Exercise details: Below, find each line holding "will" and state how many there are, using the number alone.
##### Data listing #####
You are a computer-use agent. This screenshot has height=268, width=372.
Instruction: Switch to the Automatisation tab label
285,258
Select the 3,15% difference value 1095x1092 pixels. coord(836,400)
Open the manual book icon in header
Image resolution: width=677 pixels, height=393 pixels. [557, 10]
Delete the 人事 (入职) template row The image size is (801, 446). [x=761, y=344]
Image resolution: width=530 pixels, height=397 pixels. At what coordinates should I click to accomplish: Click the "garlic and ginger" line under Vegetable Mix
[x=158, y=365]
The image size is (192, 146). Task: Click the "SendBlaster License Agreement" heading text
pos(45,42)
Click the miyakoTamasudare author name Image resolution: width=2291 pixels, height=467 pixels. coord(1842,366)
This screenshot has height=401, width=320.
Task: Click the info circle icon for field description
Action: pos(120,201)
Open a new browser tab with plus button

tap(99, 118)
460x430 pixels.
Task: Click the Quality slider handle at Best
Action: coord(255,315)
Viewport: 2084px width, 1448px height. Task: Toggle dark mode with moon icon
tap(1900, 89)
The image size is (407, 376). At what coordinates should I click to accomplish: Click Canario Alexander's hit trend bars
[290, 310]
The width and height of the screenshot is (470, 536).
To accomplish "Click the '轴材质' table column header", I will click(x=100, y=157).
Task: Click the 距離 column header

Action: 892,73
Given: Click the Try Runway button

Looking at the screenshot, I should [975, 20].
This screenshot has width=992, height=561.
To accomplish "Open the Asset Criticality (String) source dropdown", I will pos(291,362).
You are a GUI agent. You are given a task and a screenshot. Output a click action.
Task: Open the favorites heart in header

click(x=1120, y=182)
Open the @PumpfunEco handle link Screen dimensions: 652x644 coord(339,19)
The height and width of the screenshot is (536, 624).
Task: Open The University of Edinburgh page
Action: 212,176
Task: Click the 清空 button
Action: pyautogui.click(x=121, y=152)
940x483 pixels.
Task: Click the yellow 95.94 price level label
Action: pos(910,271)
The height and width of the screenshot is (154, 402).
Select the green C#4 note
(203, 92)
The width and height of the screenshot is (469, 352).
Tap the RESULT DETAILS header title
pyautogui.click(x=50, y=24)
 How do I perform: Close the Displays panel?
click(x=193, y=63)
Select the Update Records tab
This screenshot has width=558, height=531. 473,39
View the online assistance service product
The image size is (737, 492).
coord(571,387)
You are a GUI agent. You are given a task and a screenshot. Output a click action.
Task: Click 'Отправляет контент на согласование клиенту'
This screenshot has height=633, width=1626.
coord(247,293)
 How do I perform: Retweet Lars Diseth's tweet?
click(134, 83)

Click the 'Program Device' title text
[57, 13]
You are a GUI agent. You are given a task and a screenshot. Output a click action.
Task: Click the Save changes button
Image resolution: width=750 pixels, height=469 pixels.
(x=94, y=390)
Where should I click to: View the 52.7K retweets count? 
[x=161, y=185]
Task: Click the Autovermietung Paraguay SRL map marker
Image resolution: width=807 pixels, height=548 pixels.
#####
Solution to this problem: 2